コロナ前と比べてどうなった?についても分析しました。
⇒コロナ影響の全くなかった2018年度(2018.4~2019.3)との比較です。
1.収支概括
① 営業利益は空前の2079億円(利益率10%)、これは予想値より大きく上振れです。
最終損益も1571億円でした。
(前年比)
営業利益は前年の1200億円から879億円増えました。
収入の伸びが費用を大きく上回ったためです。
(コロナ前比)
収入はほぼコロナ前規模、費用が絞り込まれて、営業利益は400億円強の増。
② 来期は、約4%の増収となるものの、コロナ対応の空港使用料の減免や補助金がなくなり、
人件費や整備費も増加を見込み、営業利益は減益の1700億円と予測している。
2.収入内訳
①
国際旅客収入は空前の7282億円。
コロナ前を12%も上回るものであった。
② 国内旅客は、ANAブランド規模減(小型化等)もあってコロナ前を▲517億円下回る6449億円であった。
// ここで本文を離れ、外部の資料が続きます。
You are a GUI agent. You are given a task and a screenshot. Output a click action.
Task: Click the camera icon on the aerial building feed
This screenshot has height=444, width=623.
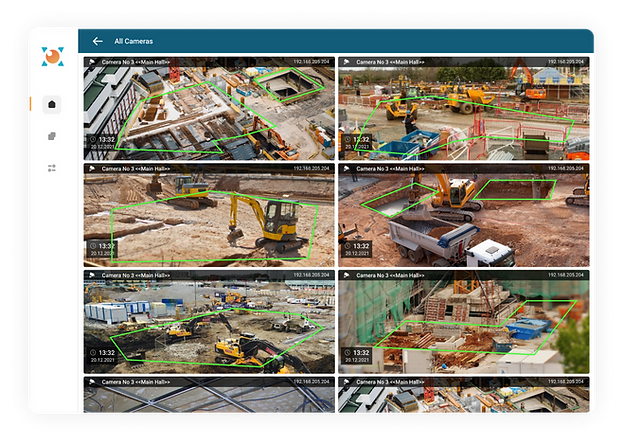coord(91,63)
③ 他方、LCCブランド(Peach)でネットワークを拡げ、ANAブランドの減を補い、収入はコロナ前の約1.5倍の1380億円となった。
④
貨物郵便は、コロナ特需の前年からは半減近い1858億円であったが、コロナ前より16%
上回っている。
⑤ その他の収入は、コロナで旅行や商社事業の収入が落ち込んだが、その後受託収入等で、
増勢に転じた。
来期は、国際/国内旅客で各4%増収を、LCC(PeachとAir Japan)で9%増収を見込み、貨物では18%、その他でも11%の増収を見込んでいる。
3.旅客収入等を指標でみると;
① 国際旅客; 供給規模はコロナ前より約2割下回り、需要(旅客数)も約3割下回るが、
旅客単価が大幅に改善(コロナ前比+38%)し、搭乗率もコロナ前に戻って、
大幅増収の7282億円となった。
②
国内旅客;ANAブランドの供給をコロナ前より▲7%絞ったことから需要も同程度減少、収入はコロナ前より約500億円下回る6449億円だった。
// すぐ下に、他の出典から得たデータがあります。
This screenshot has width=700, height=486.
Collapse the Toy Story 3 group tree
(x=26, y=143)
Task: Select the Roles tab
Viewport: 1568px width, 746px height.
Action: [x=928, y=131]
但し、小型化や諸施策でコスト効率が上昇して、収益性は向上していると考えられる。
② LCC; グループとしての規模拡大を担って供給はコロナ前より12%増、需要はそれをも
上回り、加えて単価も大幅(+31%)にUPしたことで、1380億円の収入となった。
③ 国際貨物; コロナ特需で単価が著しく高騰して、前年は3000億円規模の収入となった。
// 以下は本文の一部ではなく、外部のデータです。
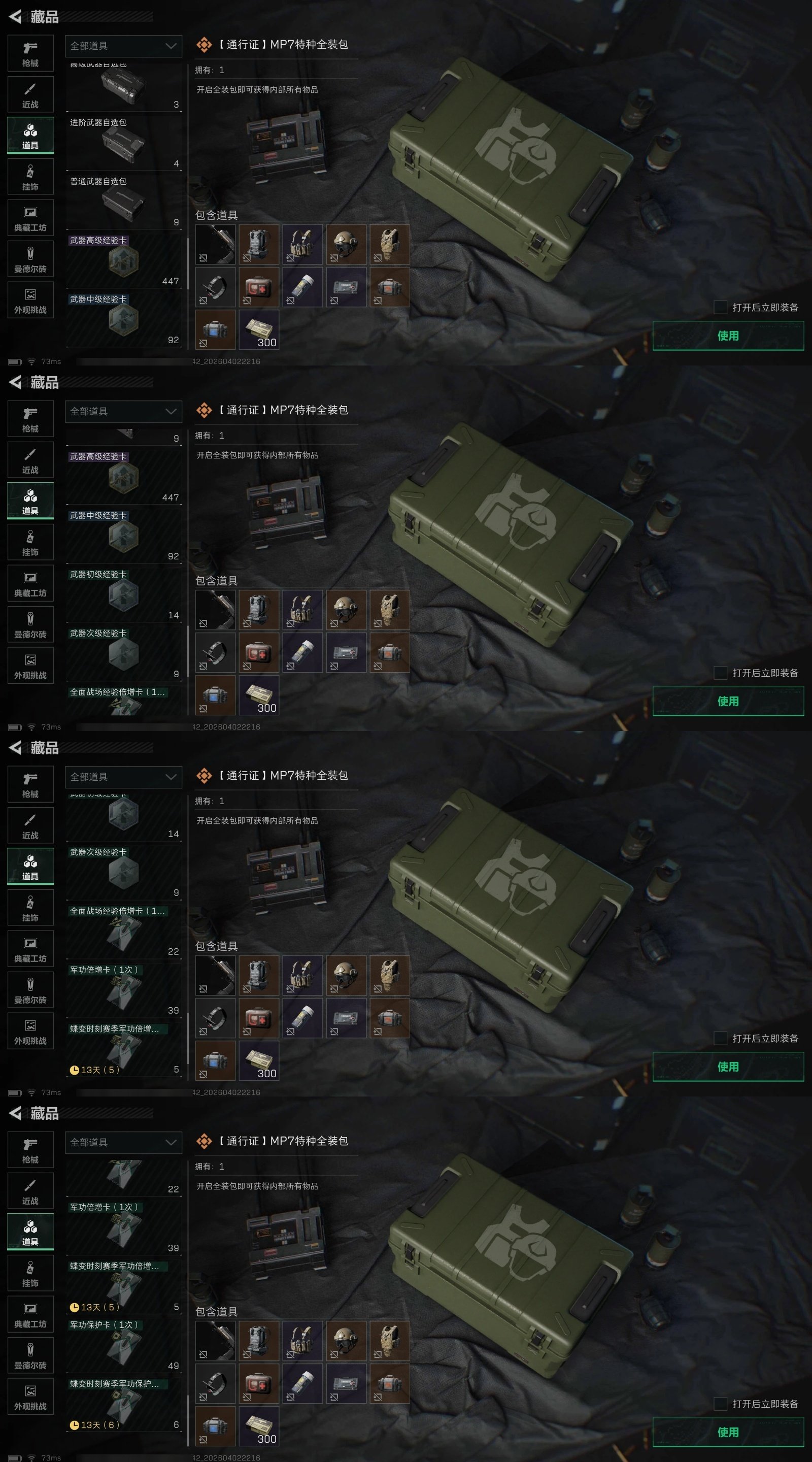Select the 蝶变时刻赛季军功保护 timed card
しかし当年は輸送量が減少、単価もかなり下がり、収入は半減した。
但しコロナ前より上回っている。
4.機材数の推移
この項目では、コロナ前の機材体制を最もよく表していると思われる2019年度末の機材数と、
2023年度末のそれとを比較して変化を概説します。
① この4年間で機材数は303→278と▲25機が減少、特に大型機B777が▲27機。
② 全体として機材数削減と、大型機→中型B787への置き換えが目立つ。
中型&小型化と新鋭化も特徴的である。
Peachは小型機にしては大ぶり(席数増)で、航続距離が伸びたA321を導入。
5.財務状況の変化
コロナ前の2019.3月→当期末(2024.3月)の間の変化について、途中に前期末(2023.3月)を置きながら、概説したい。
①
5年の間に、借入金規模は7700→約14800億円と7000億円増加しているが、
手元資金も約2900→約12600億円と約9600億円増加し、
両社をネットした純借入額(資金net)は▲4800→▲2200億円と大きく改善している。
② これには増資(3000億円弱)の効果もあった。
③
有形固定資産は、約15500→13300億円と▲2200億円減少、
大型機の売却が効いていると思われる。
④
利益剰余金は、当初大幅赤字でマイナスに転落したが、その後の利益で1300億円強に
積みあがった。
⑤ 赤字による税の繰延効果を示す「繰延税金資産」は、大幅赤字で一旦2600億円まで積みあがったが、その後の利益計上によって償却され、2100億円まで減少した。